■ **DATA FOR REVIEW**
BEGIN
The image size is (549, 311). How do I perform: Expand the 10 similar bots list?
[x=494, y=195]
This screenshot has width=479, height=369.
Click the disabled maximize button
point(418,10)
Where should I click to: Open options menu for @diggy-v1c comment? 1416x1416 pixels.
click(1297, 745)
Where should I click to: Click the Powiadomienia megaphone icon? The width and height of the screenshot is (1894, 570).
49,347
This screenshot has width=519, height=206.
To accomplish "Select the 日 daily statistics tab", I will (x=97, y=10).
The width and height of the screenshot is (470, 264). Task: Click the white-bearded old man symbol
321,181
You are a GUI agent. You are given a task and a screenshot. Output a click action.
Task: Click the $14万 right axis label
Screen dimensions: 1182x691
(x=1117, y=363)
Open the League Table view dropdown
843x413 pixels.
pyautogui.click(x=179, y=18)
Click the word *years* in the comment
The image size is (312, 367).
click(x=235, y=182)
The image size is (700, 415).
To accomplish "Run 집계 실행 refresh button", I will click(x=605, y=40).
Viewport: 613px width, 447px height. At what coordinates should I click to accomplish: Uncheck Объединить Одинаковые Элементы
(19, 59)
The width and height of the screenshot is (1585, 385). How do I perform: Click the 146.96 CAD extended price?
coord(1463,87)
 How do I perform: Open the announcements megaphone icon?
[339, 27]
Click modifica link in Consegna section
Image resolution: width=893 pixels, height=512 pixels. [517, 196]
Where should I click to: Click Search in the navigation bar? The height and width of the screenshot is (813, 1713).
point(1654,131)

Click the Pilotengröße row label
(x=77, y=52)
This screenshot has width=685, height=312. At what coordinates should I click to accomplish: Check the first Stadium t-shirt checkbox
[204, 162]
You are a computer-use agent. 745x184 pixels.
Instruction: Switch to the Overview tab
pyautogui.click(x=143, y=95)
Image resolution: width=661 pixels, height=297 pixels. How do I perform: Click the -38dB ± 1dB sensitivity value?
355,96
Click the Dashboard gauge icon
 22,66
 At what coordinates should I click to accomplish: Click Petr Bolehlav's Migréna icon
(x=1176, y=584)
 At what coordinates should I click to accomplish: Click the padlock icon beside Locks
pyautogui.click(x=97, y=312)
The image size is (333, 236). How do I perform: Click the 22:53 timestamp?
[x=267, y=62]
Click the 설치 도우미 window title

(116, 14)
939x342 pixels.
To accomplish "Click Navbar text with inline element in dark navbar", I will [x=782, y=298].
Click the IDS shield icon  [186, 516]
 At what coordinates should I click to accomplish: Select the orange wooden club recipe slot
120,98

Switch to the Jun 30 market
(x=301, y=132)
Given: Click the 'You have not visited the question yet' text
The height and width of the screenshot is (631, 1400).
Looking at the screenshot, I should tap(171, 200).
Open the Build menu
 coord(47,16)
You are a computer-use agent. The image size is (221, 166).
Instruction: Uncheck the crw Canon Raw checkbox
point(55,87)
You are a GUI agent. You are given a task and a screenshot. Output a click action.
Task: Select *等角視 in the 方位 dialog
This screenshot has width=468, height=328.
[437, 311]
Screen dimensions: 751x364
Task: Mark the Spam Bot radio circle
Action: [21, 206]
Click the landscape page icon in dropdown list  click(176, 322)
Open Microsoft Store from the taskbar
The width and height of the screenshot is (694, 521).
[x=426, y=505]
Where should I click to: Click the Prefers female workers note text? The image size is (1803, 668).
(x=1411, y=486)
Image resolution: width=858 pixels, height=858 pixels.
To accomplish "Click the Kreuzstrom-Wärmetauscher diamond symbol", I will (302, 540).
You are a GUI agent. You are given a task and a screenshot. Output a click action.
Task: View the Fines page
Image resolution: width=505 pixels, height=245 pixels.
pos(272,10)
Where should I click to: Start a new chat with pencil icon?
END
■ **WHAT YOU ARE ASKED TO DO**
Your task is to return the full listing exactly as it was given.

■ **YOUR SOLUTION**
The image size is (549, 311). How do I perform: Expand the 10 similar bots list?
[x=494, y=195]
This screenshot has width=479, height=369.
Click the disabled maximize button
point(418,10)
Where should I click to: Open options menu for @diggy-v1c comment? 1416x1416 pixels.
click(1297, 745)
Where should I click to: Click the Powiadomienia megaphone icon? The width and height of the screenshot is (1894, 570).
49,347
This screenshot has width=519, height=206.
To accomplish "Select the 日 daily statistics tab", I will (x=97, y=10).
The width and height of the screenshot is (470, 264). Task: Click the white-bearded old man symbol
321,181
You are a GUI agent. You are given a task and a screenshot. Output a click action.
Task: Click the $14万 right axis label
Screen dimensions: 1182x691
(x=1117, y=363)
Open the League Table view dropdown
843x413 pixels.
pyautogui.click(x=179, y=18)
Click the word *years* in the comment
The image size is (312, 367).
click(x=235, y=182)
The image size is (700, 415).
To accomplish "Run 집계 실행 refresh button", I will click(x=605, y=40).
Viewport: 613px width, 447px height. At what coordinates should I click to accomplish: Uncheck Объединить Одинаковые Элементы
(19, 59)
The width and height of the screenshot is (1585, 385). How do I perform: Click the 146.96 CAD extended price?
coord(1463,87)
 How do I perform: Open the announcements megaphone icon?
[339, 27]
Click modifica link in Consegna section
Image resolution: width=893 pixels, height=512 pixels. [517, 196]
Where should I click to: Click Search in the navigation bar? The height and width of the screenshot is (813, 1713).
point(1654,131)

Click the Pilotengröße row label
(x=77, y=52)
This screenshot has width=685, height=312. At what coordinates should I click to accomplish: Check the first Stadium t-shirt checkbox
[204, 162]
You are a computer-use agent. 745x184 pixels.
Instruction: Switch to the Overview tab
pyautogui.click(x=143, y=95)
Image resolution: width=661 pixels, height=297 pixels. How do I perform: Click the -38dB ± 1dB sensitivity value?
355,96
Click the Dashboard gauge icon
 22,66
 At what coordinates should I click to accomplish: Click Petr Bolehlav's Migréna icon
(x=1176, y=584)
 At what coordinates should I click to accomplish: Click the padlock icon beside Locks
pyautogui.click(x=97, y=312)
The image size is (333, 236). How do I perform: Click the 22:53 timestamp?
[x=267, y=62]
Click the 설치 도우미 window title

(116, 14)
939x342 pixels.
To accomplish "Click Navbar text with inline element in dark navbar", I will [x=782, y=298].
Click the IDS shield icon  [186, 516]
 At what coordinates should I click to accomplish: Select the orange wooden club recipe slot
120,98

Switch to the Jun 30 market
(x=301, y=132)
Given: Click the 'You have not visited the question yet' text
The height and width of the screenshot is (631, 1400).
Looking at the screenshot, I should tap(171, 200).
Open the Build menu
 coord(47,16)
You are a computer-use agent. The image size is (221, 166).
Instruction: Uncheck the crw Canon Raw checkbox
point(55,87)
You are a GUI agent. You are given a task and a screenshot. Output a click action.
Task: Select *等角視 in the 方位 dialog
This screenshot has width=468, height=328.
[437, 311]
Screen dimensions: 751x364
Task: Mark the Spam Bot radio circle
Action: [21, 206]
Click the landscape page icon in dropdown list  click(176, 322)
Open Microsoft Store from the taskbar
The width and height of the screenshot is (694, 521).
[x=426, y=505]
Where should I click to: Click the Prefers female workers note text? The image size is (1803, 668).
(x=1411, y=486)
Image resolution: width=858 pixels, height=858 pixels.
To accomplish "Click the Kreuzstrom-Wärmetauscher diamond symbol", I will (302, 540).
You are a GUI agent. You are given a task and a screenshot. Output a click action.
Task: View the Fines page
Image resolution: width=505 pixels, height=245 pixels.
pos(272,10)
Where should I click to: Start a new chat with pencil icon?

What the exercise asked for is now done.